The son of the man martyred on the battlefield at Champagne felt guilty that he had not been another martyr. I shook my head. ‘Don’t say things like that. You joined the Resistance, Bon Papa, you joined the O.R.A. in Limousin in 1943.’

‘Yes, but I joined late, like Mitterrand.’ (He pronounced it ‘mitrand’.) ‘Frédéric, how could you ever have supported the communists? Guingouin’s men almost had me shot, you know. We were a competing organisation. They were very dangerous …’

I did not want to tell him I had supported the communists as an act of rebellion against my class, and therefore against him. I didn’t dare say that I also saw communism as an extension of Christian charity by other means. Conversations between generations are rare; there is no time for digressions; lose the thread and you may never find it again (which is, in fact, what happened). The important thing was that my grandfather had never known his own father, because he was dead. My case was almost worse: I was deprived of a father who was still very much alive. My daughter probably suffers the same strange absence; the silence of the living is harder to understand than the silence of the dead. I should have taken my grandfather’s hand, but we do not do physical affection in my family.

‘Bon Papa, you were heroic to stay with your children; tough luck for France.’
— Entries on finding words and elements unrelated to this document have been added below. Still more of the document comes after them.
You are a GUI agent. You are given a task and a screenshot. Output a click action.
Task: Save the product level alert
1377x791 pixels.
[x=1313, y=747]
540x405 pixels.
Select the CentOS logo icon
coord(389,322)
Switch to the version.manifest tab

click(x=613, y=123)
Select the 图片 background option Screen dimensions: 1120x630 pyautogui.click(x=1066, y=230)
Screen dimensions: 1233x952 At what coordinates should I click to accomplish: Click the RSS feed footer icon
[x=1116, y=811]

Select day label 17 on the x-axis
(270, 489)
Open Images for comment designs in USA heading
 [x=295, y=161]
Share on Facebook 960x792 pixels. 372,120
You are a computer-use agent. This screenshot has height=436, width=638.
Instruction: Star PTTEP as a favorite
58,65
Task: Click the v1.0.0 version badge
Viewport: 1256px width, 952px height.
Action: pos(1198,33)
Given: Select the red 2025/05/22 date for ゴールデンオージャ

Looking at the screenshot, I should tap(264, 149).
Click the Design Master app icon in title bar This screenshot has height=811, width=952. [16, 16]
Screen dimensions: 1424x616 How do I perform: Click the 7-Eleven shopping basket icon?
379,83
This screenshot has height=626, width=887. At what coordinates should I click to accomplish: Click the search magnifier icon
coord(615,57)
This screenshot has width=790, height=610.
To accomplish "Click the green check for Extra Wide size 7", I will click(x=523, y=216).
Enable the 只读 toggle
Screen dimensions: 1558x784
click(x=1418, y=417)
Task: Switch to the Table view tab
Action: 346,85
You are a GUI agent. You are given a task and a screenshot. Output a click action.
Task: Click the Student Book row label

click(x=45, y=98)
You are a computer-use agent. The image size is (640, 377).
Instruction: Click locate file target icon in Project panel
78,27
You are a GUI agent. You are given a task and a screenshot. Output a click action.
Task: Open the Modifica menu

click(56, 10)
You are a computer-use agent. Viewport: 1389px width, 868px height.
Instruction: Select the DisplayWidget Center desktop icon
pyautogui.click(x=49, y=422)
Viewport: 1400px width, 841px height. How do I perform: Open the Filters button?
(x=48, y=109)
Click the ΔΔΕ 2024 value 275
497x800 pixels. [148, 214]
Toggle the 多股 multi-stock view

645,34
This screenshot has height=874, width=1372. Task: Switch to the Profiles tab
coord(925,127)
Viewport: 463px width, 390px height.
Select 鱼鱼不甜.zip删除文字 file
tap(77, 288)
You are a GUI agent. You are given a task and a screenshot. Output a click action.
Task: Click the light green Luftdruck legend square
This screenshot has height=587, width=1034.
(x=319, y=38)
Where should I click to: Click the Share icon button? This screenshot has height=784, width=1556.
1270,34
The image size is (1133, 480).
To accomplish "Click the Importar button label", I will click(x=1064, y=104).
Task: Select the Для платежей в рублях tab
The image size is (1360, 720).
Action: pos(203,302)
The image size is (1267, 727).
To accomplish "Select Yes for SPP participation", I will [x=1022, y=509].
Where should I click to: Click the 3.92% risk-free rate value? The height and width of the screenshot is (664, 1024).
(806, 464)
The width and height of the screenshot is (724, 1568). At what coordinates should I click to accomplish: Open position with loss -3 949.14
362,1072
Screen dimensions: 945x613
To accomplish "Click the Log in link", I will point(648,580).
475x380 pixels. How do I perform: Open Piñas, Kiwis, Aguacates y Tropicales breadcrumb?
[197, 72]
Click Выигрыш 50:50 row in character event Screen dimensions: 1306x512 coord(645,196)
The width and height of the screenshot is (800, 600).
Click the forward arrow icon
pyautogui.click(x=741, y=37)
As I said this, I knew I was asking for a slap in the face, but my grandfather was tired; he simply sighed. Afterwards he asked whether I prayed for him, and I lied. I said I did. He pressed the morphine pump; he was completely spaced out now: it’s quite funny to think that our health system peddles class-A drugs to cancer patients quite legally, while those of us who get off our face in the street wind up in the nick (are we really any less ill?). By the time I left the clinic it was dark, as though someone had switched off the lights.

On his deathbed, my grandfather had more or less told me, ‘Make love, not war.’ At the last moment, the old commandant awarded the Military Cross ’39–’45 became, ideologically, a soixante-huitard. It took me years before I understood what he was actually trying to tell me in that fatal moment: you don’t remember the war, Frédéric, you weren’t even born then, but your parents and grandparents still remember, even if subconsciously, and all your problems, and theirs, are directly linked to their suffering, their fear, to the bitterness and the hatred of that period in the history of France. Your great-grandfather was a hero of the First World War, your grandfather a veteran of the Second; do you really imagine such violence could not have consequences for successive generations? It is thanks to our sacrifice that you grew up in a country at peace, my dear grandson. Never forget what we went through, never forget your country. Never forget where you come from. Never forget me.

We buried him the following week, in the graveyard by the sea, in front of the Guéthary church, amid the stooping crosses, under the stone where my grandmother already waited, with a view of the ocean behind the hills; the green dingles married to the deep blue of the sea. During the ceremony, my cousin Margot Crespon, a hypersensitive young actress, read a quatrain or two by Toulet (an opium-eating poet who lies in the same graveyard as my morphine-swigging grandfather):

Sleep, friend; tomorrow, higher

Wings your soul and steep.

Sleep as the gyrfalcon sleeps,

Or the covered fire.

While beneath the russet sun

The mayflies flitter,

Sleep beneath leaves so bitter.

My youth, too, is run.

I chose this poem because it sounds like a prayer. Leaving the graveyard, I watched the sun dissolve among the branches of a cypress like a nugget of gold in a giant’s hand.